● Goals:
(1) List every percentage gain that the passage on stock picking mentions for a winning stock.
(2) Repeat the part of the passage on stock picking that opens with the words containing "That’s a spectacular" and closes with "crush the market?".

● Selected extract:
┏━━

At the Motley Fool, we have a free service called Motley Fool CAPS. In CAPS, you pick the stocks you think will beat the S&P 500 Index (also known as “the market”). In my case, 57% of my stock picks in CAPS beat the market, which means that 43% of my stock picks fail to beat the market. In essence, I am wrong 43% of the time.
That’s a spectacular failure rate. If I did that in school, I would get an F on my report card. And yet in CAPS I am in the top 1% of stock pickers. So that’s fascinating, right? How can I be wrong so often and still crush the market?
The main reason is the miracle of compound returns. In a year, one of my stronger stock picks might double or triple. That’s a gain of 100% or 200%. But over time, if a stock continues to outperform, the rewards escalate. It might go up 1,000% or 10,000% or 30,000%. And what happens is that your investment in this winner (if you don’t sell along the way) becomes larger and larger on a dollar basis.

┗━━

● Dataset extract:
┏━━

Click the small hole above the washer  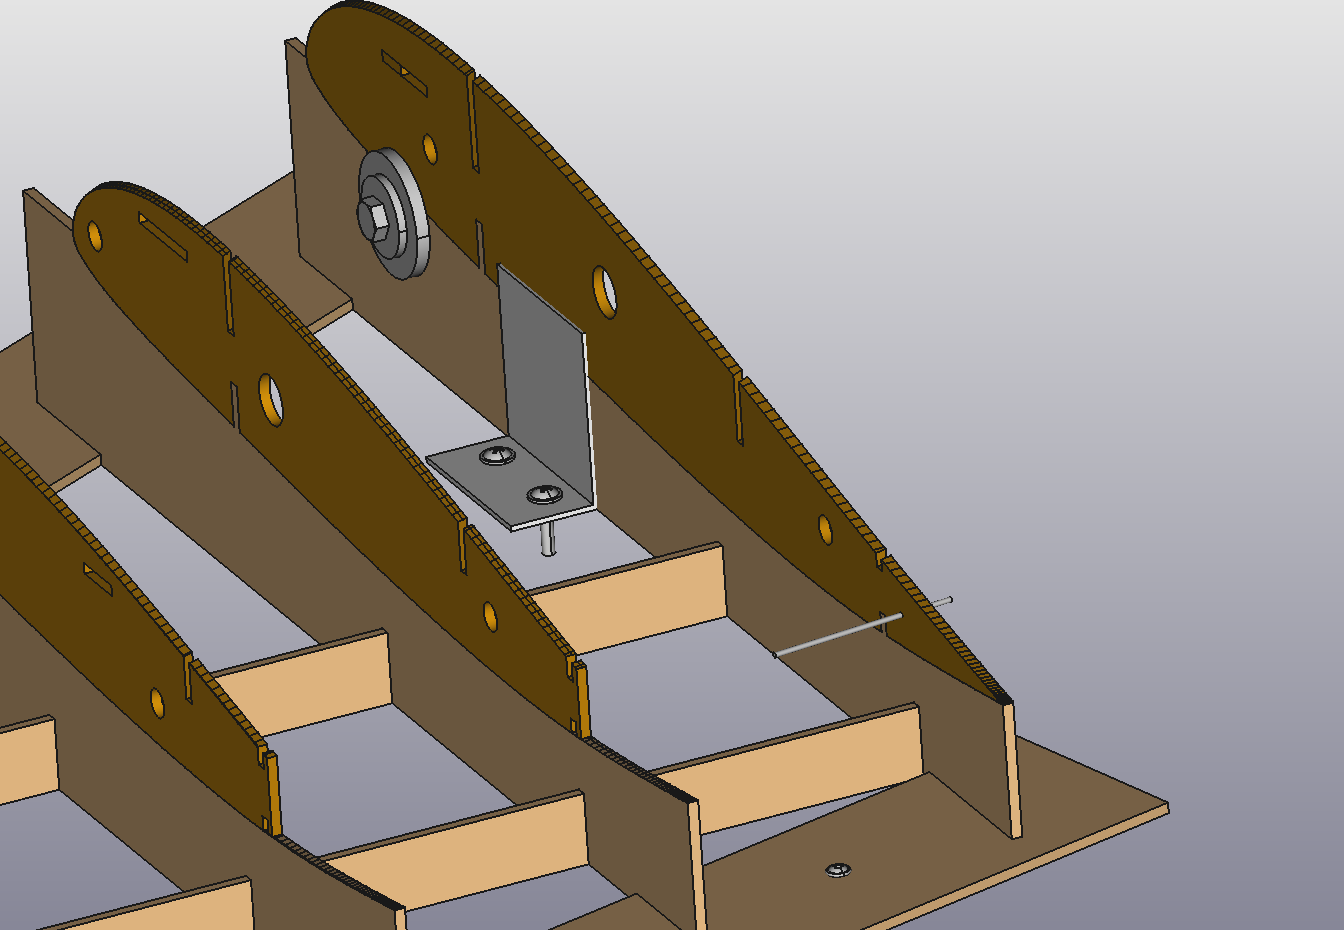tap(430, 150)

┗━━
┏━━

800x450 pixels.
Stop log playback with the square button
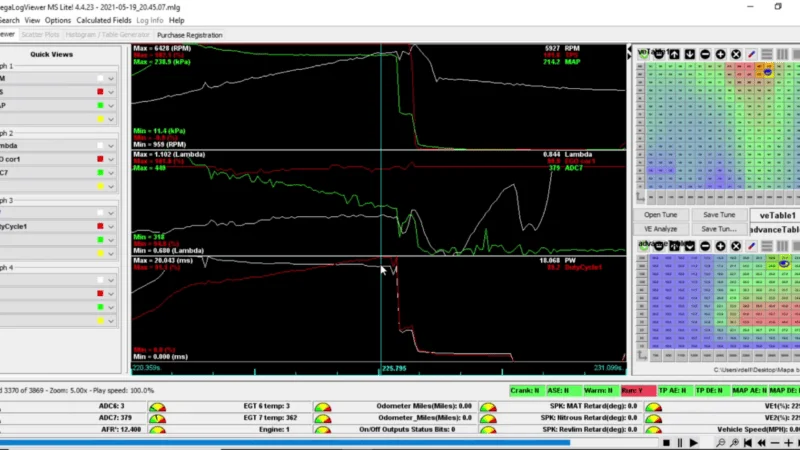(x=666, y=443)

┗━━

● Answers to the tasks:
(1) 100%, 200%, 1,000%, 10,000%, 30,000%

(2)
That’s a spectacular failure rate. If I did that in school, I would get an F on my report card. And yet in CAPS I am in the top 1% of stock pickers. So that’s fascinating, right? How can I be wrong so often and still crush the market?